Overall, the range of multi-physical data measured (geometrical, mechanical, and aerodynamic) matches those reported in previous in vitro studies It covers some of the ranges reported in previous in vivo and ex vivo measurements. However, it is noted that the range of certain parameters are too low (fundamental frequency \(f_o<60\) Hz, part of the glottal flow resistance \(R_g<3\) kPa s/L) or too high (airflow rate \(\phi >0.3\) L/s, part of the maximal glottal area \(A_g^{max}>100\) mm\(^2\)) to match physiological in vivo data. Further developments are needed to improve the testbed, and design materials with greater biomimetic properties. One key limitation of the study is the nature of our current synthetic vocal folds made of a simplified, single-layered structure filled with homogeneous materials, which are still unable to reproduce the highly non-linear mechanical behavior of native vocal folds under finite-strains tension. The embedding of fibrous reinforcement with suitable microstructure gradients in the upper layers49 should allow to approach the J-shaped anisotropic target response in tension, and extend the phonation capabilities of artificial replicas to bring them closer to physiological ranges. Also, the use of more rigid lateral boundaries on the laryngeal envelope, such as a stiffer cartilaginous glottal stage casing, would enable more physiological geometry and vibratory patterns to be achieved.

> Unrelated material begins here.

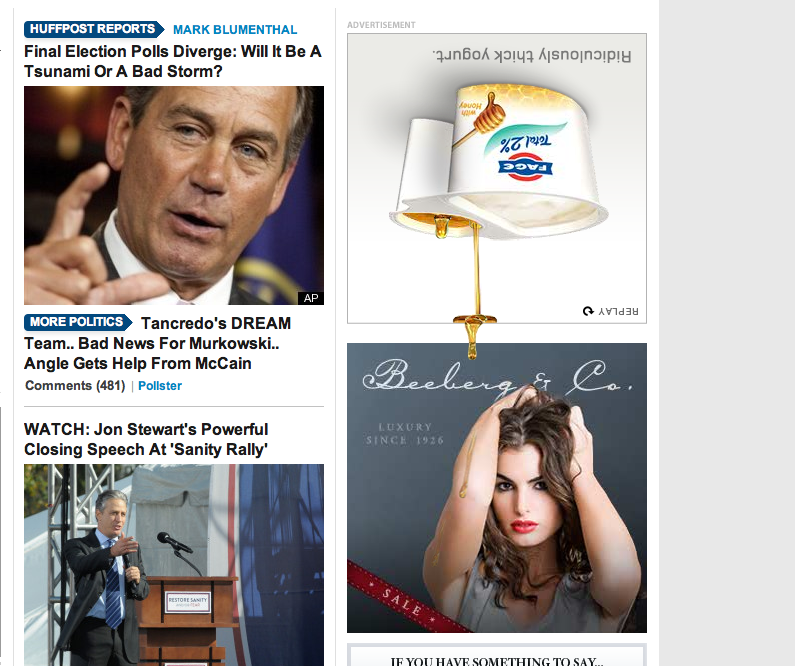Click the John Boehner photo thumbnail
The image size is (795, 666).
pyautogui.click(x=174, y=195)
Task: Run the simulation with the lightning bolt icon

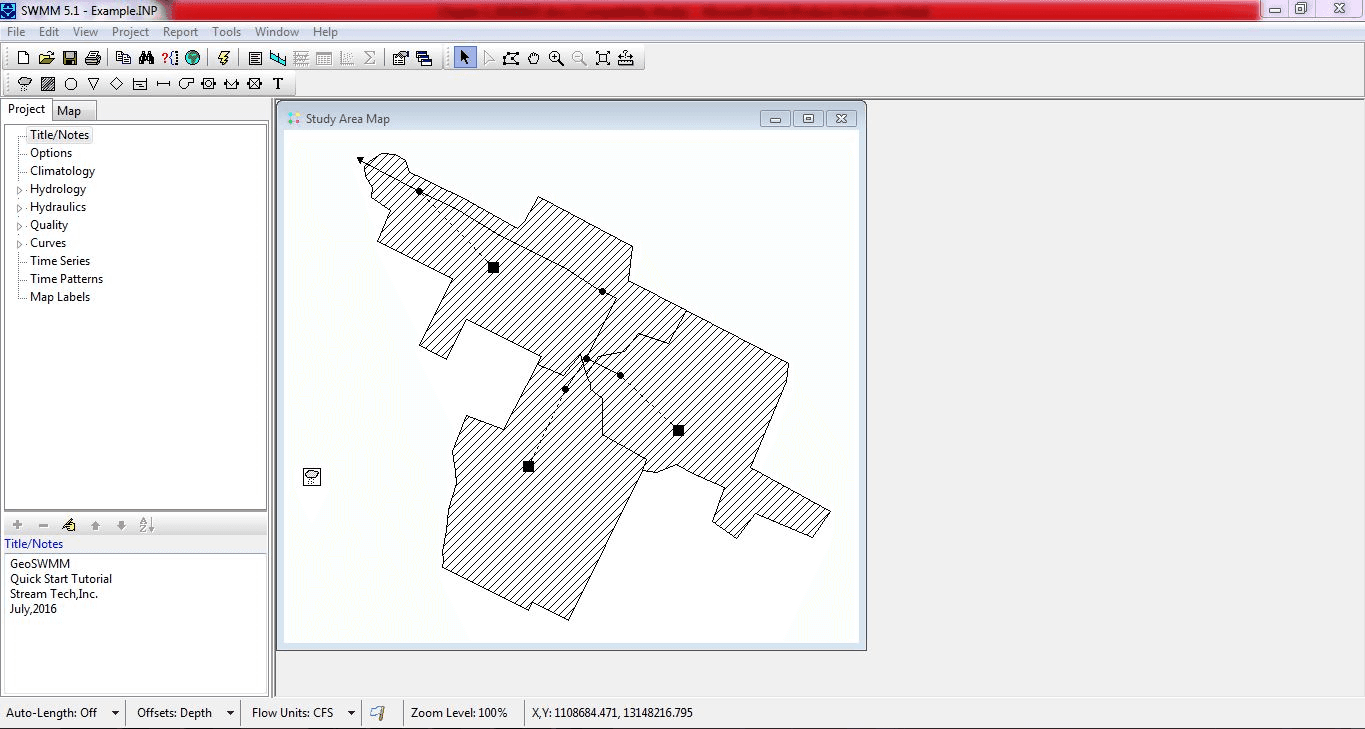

For comparison with measured data, a simple analytical model based on Bernoulli’s principle was applied to check whether maximum glottal areas could be predicted with airflow as an input parameter. This model gave qualitatively correct trends, but it failed to accurately predict the measurements due to its strong simplifying assumptions. A next step will be the development of a more sophisticated modeling approach to gain a better understanding of the underlying physical phenomena.

A testbed that can dynamically stretch biomimetic vocal folds is very useful for exploring source-filter interaction phenomena in vitro. The next steps in the developement of the testbed will be (i) to refine the geometry of the vocal folds so as to produce pitches typical of speech and singing, (ii) to control laryngeal articulatory movements of adduction, abduction and lateral compression, (iii) to acoustically load the laryngeal tract with a vocal tract whose geometry can be adjusted according to the vowels in speech.